When Creativity Meets Technology

Artificial Intelligence has always been a subject of debate, especially among creatives

Portrait of Tammy Strobel

Artificial Intelligence has always been a subject of debate, especially among creatives. After all, those of us who work on creating narratives (either with visual images, text or audio) would generally hate to think that what we do can be easily replicated by a machine. And because a huge part of art lies in the “craft”, the idea that years of experience and practice can be broken down into formulas and algorithms definitely stings. 

At the last Adobe Max Conference, Adobe showed off even more innovations from their incredible Adobe Sensei team. This technology powers all the intelligent features across Adobe products, and is largely responsible for what we know to be the Adobe magic. 

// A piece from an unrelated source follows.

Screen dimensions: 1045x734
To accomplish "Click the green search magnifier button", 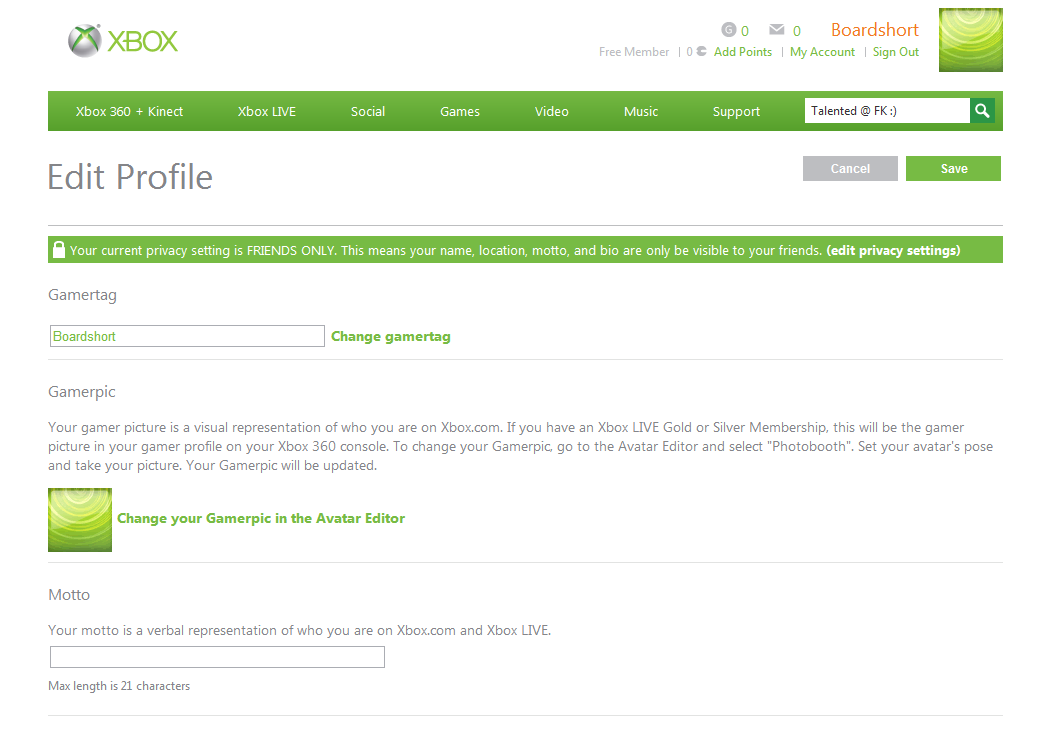I will point(982,111).

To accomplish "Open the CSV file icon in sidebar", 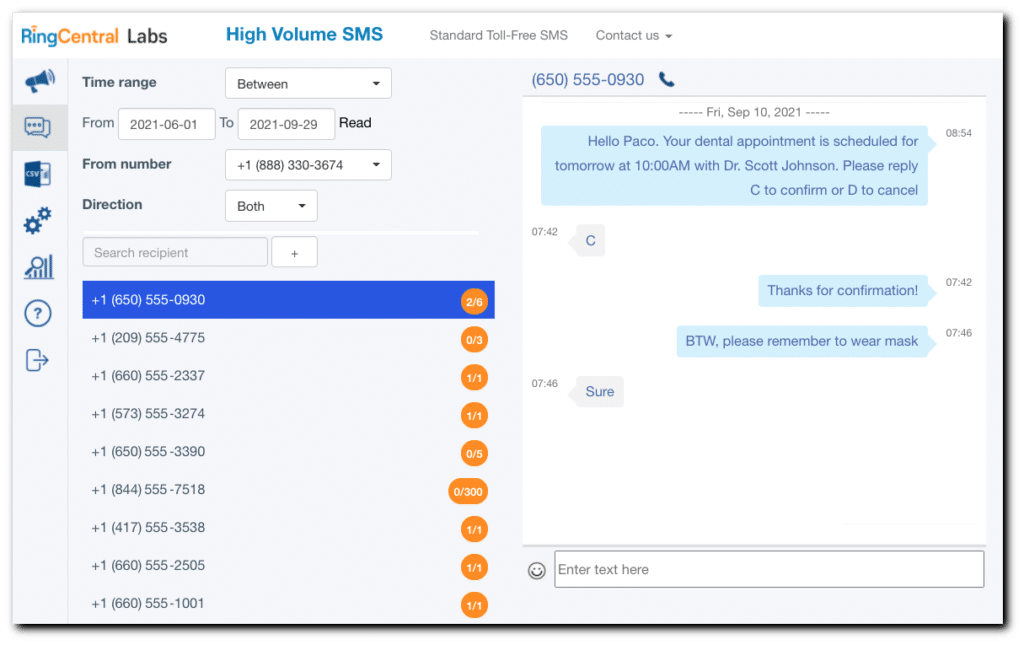I will (x=38, y=174).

Sensei uses a combination of machine learning (where programs improve their performance when you feed them more data) and deep learning (where machines learn to work and adapt to new data the way our neurons do) to identify and process information that might otherwise be lost in the mass of data that’s the internet.. 

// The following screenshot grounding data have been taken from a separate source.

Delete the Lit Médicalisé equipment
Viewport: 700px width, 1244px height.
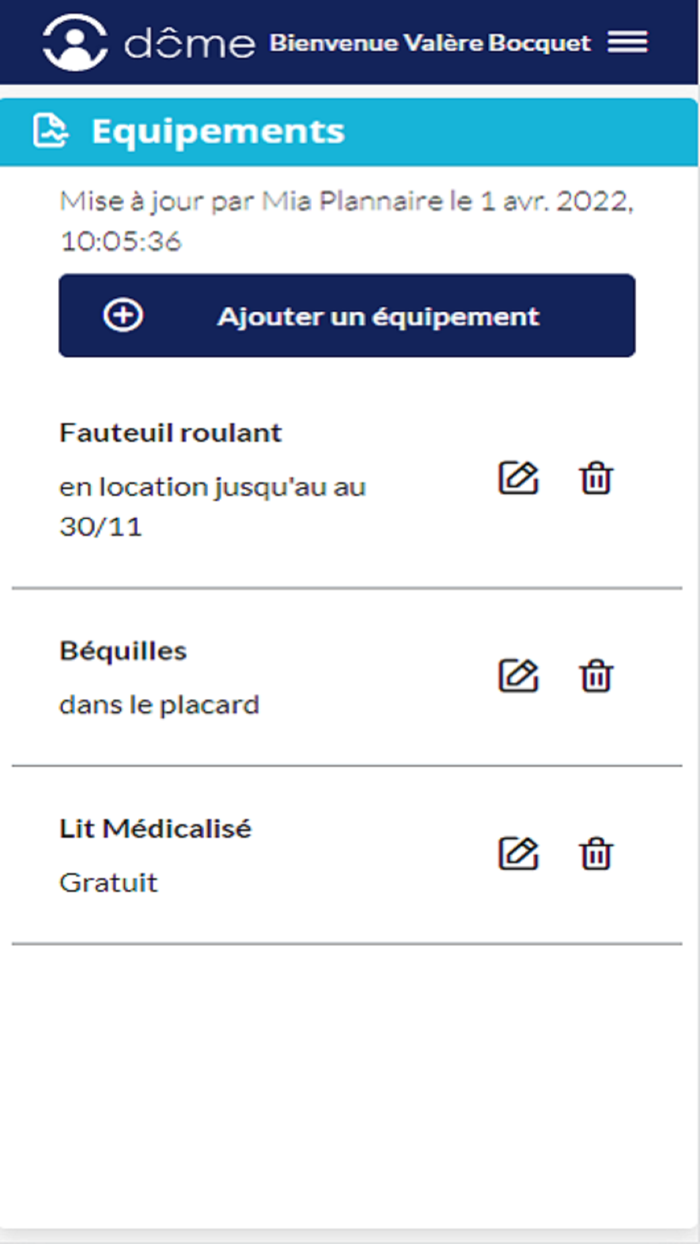595,853
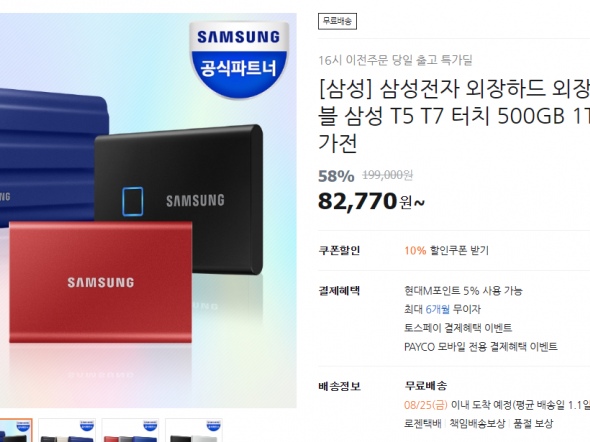Open the black, beige and blue SSD thumbnail
Viewport: 590px width, 442px height.
pos(67,430)
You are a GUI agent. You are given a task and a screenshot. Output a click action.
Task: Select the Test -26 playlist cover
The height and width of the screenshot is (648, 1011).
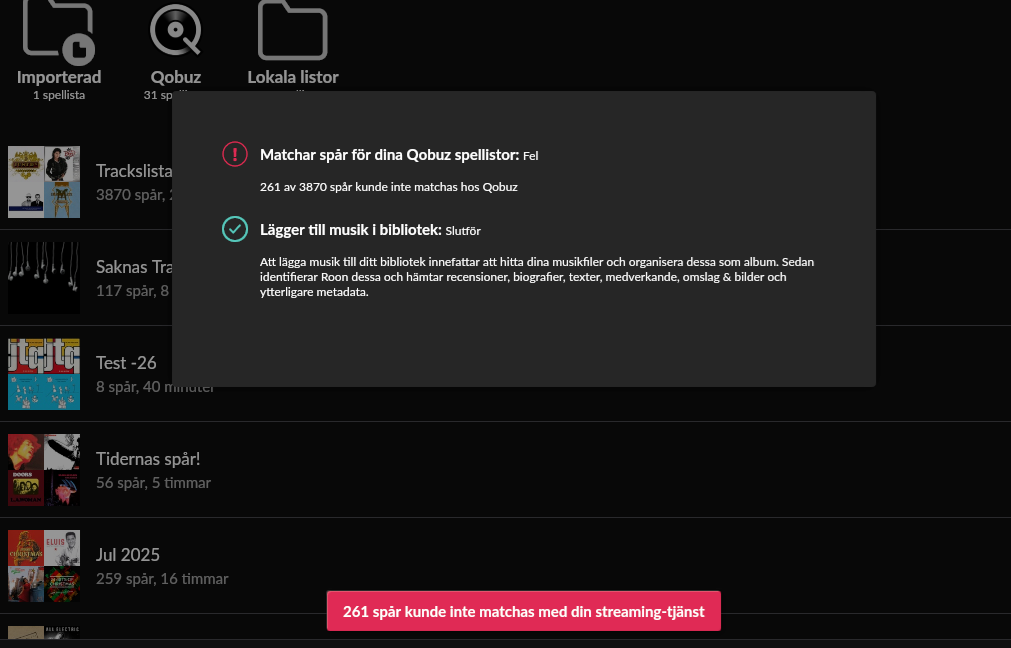44,374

THE COMPUTER KNOWS WHAT YOU NEED 

For example, Adobe Sensei can search through the over 100 million assets in Adobe Stock to find you images that have just the right lighting, color palette and aesthetic quality just by getting a query like “family on a beach at sunset”, or better yet, by matching a picture that you upload. The latter option saves you from having to guess the exact keyword combinations needed to find just the image you want. 

Adobe Sensei can also be used to recommend ideal edits to exposure, contrast and other settings by comparing the image information (EXIF) on your photo with the thousands of professionally edited images in Adobe’s database, saving you time by applying these settings with just a click. 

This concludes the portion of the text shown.